* **Texto fornecido**:
Seus adversários acusam seu bloco de defender a votação remota para manipular os resultados. Faz sentido esse argumento?
Isso é uma síndrome de Donald Trump. Um absurdo essa afirmativa. Não há nenhum embasamento para isso. Nós votamos PECs extremamente importantes no sistema remoto. Votamos inclusive a substituição de membros da Mesa Diretora no sistema remoto. Em nenhum momento eu defendi o sistema remoto para ser padrão, o que existe é um pedido de que aqueles deputados que estão no grupo de risco e estão preocupados com a questão da saúde possam ter a oportunidade de participar. Essa não é uma defesa da minha candidatura.
É possível prorrogar o auxílio emergencial já no início dos trabalhos do Legislativo?
Eu digo desde o lançamento da minha candidatura que a pauta social, nesse momento em que a pandemia ainda assusta, deixa uma angústia na população e faz sofrer os mais vulneráveis. Eu entendo que o governo federal deve ter um olhar especial para que reforce o Bolsa Família ou estenda o auxílio emergencial até a gente ter uma vacinação em massa.
Cabe flexibilizar o teto de gastos para bancar a prorrogação do auxílio?
Entendo que esse é um debate que vai ser feito. Nós temos uma frente ampla de partidos que pensam de forma diferente. Nós temos o bloco da esquerda que entende que esse debate deve ser feito. Eu, particularmente, entendo que nós temos que manter as contas ajustadas e entendo que cabe ao Ministério da Economia administrar suas despesas para priorizar a área social.
Então o melhor é flexibilizar ou não?
O teto dá credibilidade à nossa economia, ao ajuste fiscal. Eu entendo que o Ministério da Economia deve fazer todos os esforços para buscar dentro do teto um financiamento para a área social, principalmente para atender os vulneráveis nos próximos meses de pandemia.
Qual sua opinião sobre a criação de um tributo sobre transações financeiras, a nova CPMF defendida pelo governo?
Sou contra. Acho que não dá para passar para a sociedade mais esse custo. Nós já temos uma carga tributária muito grande para o país e a CPMF é simplesmente um aumento da carga tributária. Não é justo passar essa conta para a sociedade. Nós temos a reforma tributária, a PEC 45 de minha autoria, que já foi amplamente discutida nos últimos dois anos, inclusive com estudos completos do impacto positivo que terá no crescimento do país. Nós precisamos votar ainda no primeiro trimestre desse ano a reforma tributária para que o país volte a crescer.
Seu irmão é réu sob a acusação de ter recebido R$ 1 milhão em caixa dois. A empresa dele foi citada na delação de Duda Mendonça, homologada pelo Supremo. Como o senhor responde a isso?
Esse é um caso que está na Justiça. É importante ressaltar que existem 77 delatores da Odebrecht e nenhuma das delações sequer citam meu nome, porque eu não conheço absolutamente ninguém dessa empresa. Em 2014, eu era deputado estadual por São Paulo. Meu irmão já está se defendendo na Justiça, que é o local correto para esse esclarecimento.

* **Linhas exibidas**:
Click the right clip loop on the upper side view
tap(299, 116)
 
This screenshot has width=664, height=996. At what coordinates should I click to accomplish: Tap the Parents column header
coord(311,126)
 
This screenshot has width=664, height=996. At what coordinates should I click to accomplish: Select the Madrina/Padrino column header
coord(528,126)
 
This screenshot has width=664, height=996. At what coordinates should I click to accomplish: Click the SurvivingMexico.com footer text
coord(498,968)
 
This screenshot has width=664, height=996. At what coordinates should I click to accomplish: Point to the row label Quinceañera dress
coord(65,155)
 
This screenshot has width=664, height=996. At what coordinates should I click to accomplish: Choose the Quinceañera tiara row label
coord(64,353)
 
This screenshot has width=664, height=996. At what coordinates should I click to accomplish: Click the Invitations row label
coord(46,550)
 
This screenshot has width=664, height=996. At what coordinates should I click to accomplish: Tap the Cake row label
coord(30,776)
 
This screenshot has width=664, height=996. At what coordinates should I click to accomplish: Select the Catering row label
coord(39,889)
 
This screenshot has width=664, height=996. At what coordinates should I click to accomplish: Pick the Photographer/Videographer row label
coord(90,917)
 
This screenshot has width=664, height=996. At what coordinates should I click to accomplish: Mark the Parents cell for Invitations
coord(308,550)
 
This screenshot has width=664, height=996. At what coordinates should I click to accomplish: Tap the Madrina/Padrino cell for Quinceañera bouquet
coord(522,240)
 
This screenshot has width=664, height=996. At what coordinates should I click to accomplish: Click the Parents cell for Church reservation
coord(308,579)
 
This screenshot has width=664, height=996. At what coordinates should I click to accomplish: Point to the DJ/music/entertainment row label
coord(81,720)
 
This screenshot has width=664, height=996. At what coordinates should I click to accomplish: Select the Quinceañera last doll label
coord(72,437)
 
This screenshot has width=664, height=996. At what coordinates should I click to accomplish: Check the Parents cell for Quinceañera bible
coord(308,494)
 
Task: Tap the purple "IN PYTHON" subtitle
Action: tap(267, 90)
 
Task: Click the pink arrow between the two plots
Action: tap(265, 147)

* **Suas instruções**: Por favor, transcreva da entrevista o trecho que vai de "Entendo que esse" até "flexibilizar ou não?".

* **Resultado da tarefa**:
Entendo que esse é um debate que vai ser feito. Nós temos uma frente ampla de partidos que pensam de forma diferente. Nós temos o bloco da esquerda que entende que esse debate deve ser feito. Eu, particularmente, entendo que nós temos que manter as contas ajustadas e entendo que cabe ao Ministério da Economia administrar suas despesas para priorizar a área social.
Então o melhor é flexibilizar ou não?